More than 1 year has passed since last update.

マルコフ解析を用いて文章を生成してみる

Posted at 2021-12-21

今回はマルコフ解析を用いて文章を生成することに挑戦してみた。実装を行うので前提として何らかのプログラミング言語の経験が必要である。

マルコフ過程とマルコフ連鎖

マルコフ過程とはロシアの数学者であるアンドレイ・マルコフ（1856〜1922）が考案した確率過程のことである。その内容は「未来に起こる事象の確率が、現在の状態のみに依存し、過去の状態に一切依存しない。」（デジタル大辞泉「マルコフ過程」参考）というものである。
また、マルコフ過程のもとで未来の状態が決まるようなモデルのことをマルコフ連鎖という。

文章のマルコフ解析

概要

英語の文章をマルコフ連鎖を用いて解析（以下、マルコフ解析とする）するときのモデルの一例を示してみる。
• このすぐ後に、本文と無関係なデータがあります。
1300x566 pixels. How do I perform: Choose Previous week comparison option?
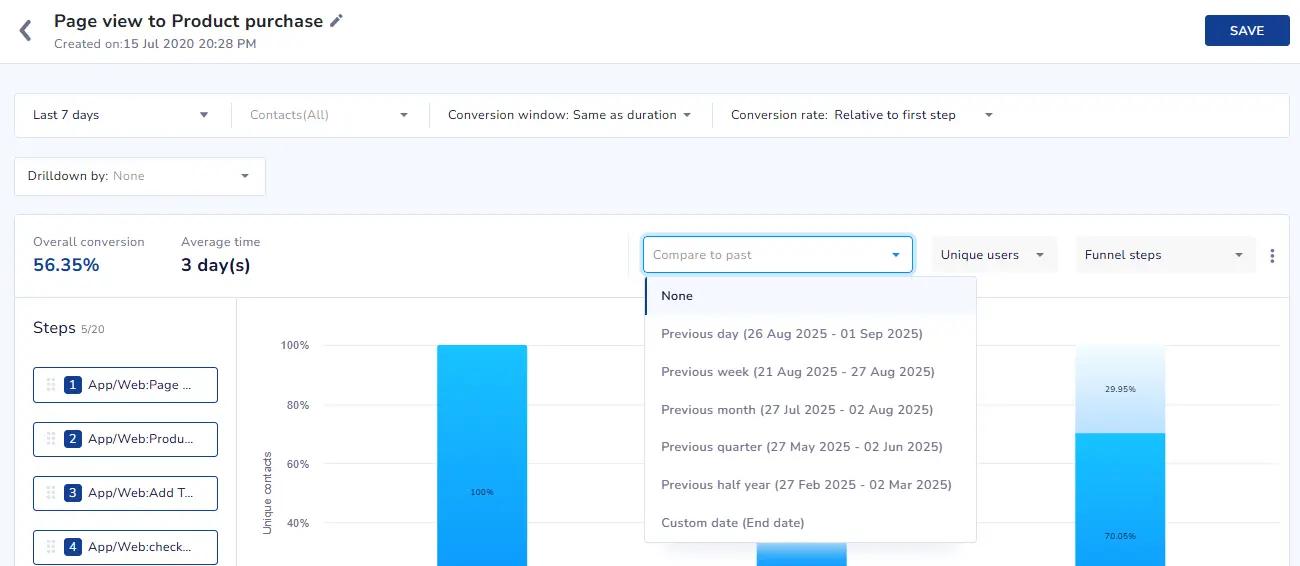pos(797,372)

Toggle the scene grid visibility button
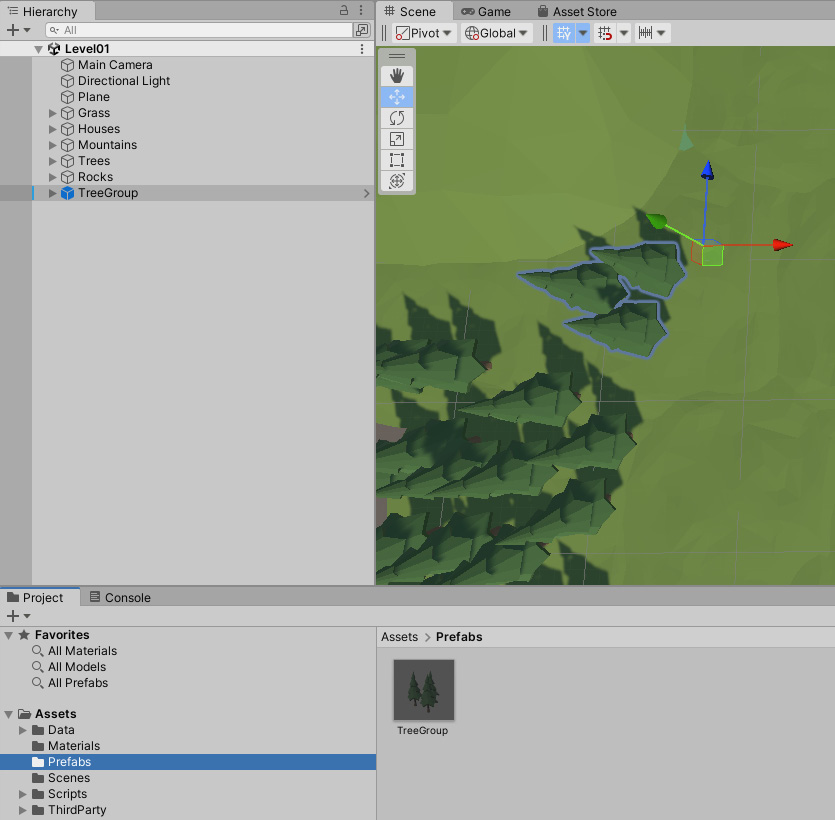564,33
見ての通り、上の図は単語またはシンボルをノードとした有向グラフとなっている。ここで、このグラフで各々のノードは状態を表しており、あるノードから別のノードに向かうエッジをランダムに一つ選ぶとき、現在のノードの状態にのみ依存し、過去にいたノードの状態には一切依存していないということに留意してほしい。
実際に上のグラフでエッジの入次数が０となっているノード（"I"、"You"、"He"、"She"、"Mike"）のいずれかから出発して、終端子となっているノード（".")に至るまで矢印に従ってノードをランダムに進み、そこで通ったノードに書かれていた単語を順番に並べると正しい文章になることが分かるであろう。
このロジックを用いればおおよそ文法的に正しい文章を生成できそうである。

実装

今回は、上の例のように単語をノードとした有向グラフを用いて解析を行う。具体的にはValueがSet（Python3ではset）であるHashMap（Python3ではdict）を用いることによりグラフを表現する。（Setに格納されるのは次に遷移することができる単語郡)
言語はPython3を用いて実装を進める。ただし、特別なライブラリを用いたりせずプリミティブな要素のみを利用するため他の言語を用いても容易に実装することができるであろう。
また、グラフを構築するためのデータセットとして不思議の国のアリス（Project GutenbergよりAlice's Adventures in Wonderland by Lewis Carroll https://www.gutenberg.org/ebooks/11 ）とシャーロック・ホームズ（Project GutenbergよりThe Adventures of Sherlock Holmes by Arthur Conan Doyle https://www.gutenberg.org/ebooks/1661 ）を利用させていただく。それぞれのファイルはプログラムを配置したディレクトリと同じディレクトリに"alice.txt"、"sherlock.txt"というファイル名で配置する。
実装は以下のとおりだ。

import re
import random
import os

class MarkovModel:
    # Delimiters
    SPLIT_CHARS = "\n\s\t\r\f"
    # Strip characters
    STRIP_CHARS = "\"'()[]{}"
    # End of sentences
    EOS_CHARS = ".!?"
    # Symbols to recognize as a word
    SYMBOL_CHARS = ",;:" + EOS_CHARS

    __model = dict()

    def construct(self, filename):
        """
        Construct a model from the specified dataset.
        """
        words = self.__read_words(filename)
        self.__add_words(words)

    def __read_words(self, filename):
        """
        Returns a word list from a file with the specified path.
        """
        buf = ""
        with open(filename, encoding="ascii", errors="ignore") as istream:
            buf = istream.read()
        return self.__extract_words(buf)

    def __extract_words(self, buf):
        """
        Extracts words from the specified string and returns them as a list.
        """
        chunks = re.split(f"[{self.SPLIT_CHARS}]", buf)
        words = list()
        for chunk in chunks:
            chunk = chunk.strip(self.STRIP_CHARS).lower()
            if len(chunk) > 0 and chunk[-1] in self.SYMBOL_CHARS:
                words.append(chunk[:-1])
                words.append(chunk[-1])
            else:
                words.append(chunk)
        words = filter(lambda word: len(word) > 0, words)
        return list(words)

    def __add_words(self, words):
        """
        Add the specified word list to the model.
        """
        for i in range(len(words) - 1):
            if not words[i] in self.EOS_CHARS:
                self.__add_word(words[i], words[i + 1])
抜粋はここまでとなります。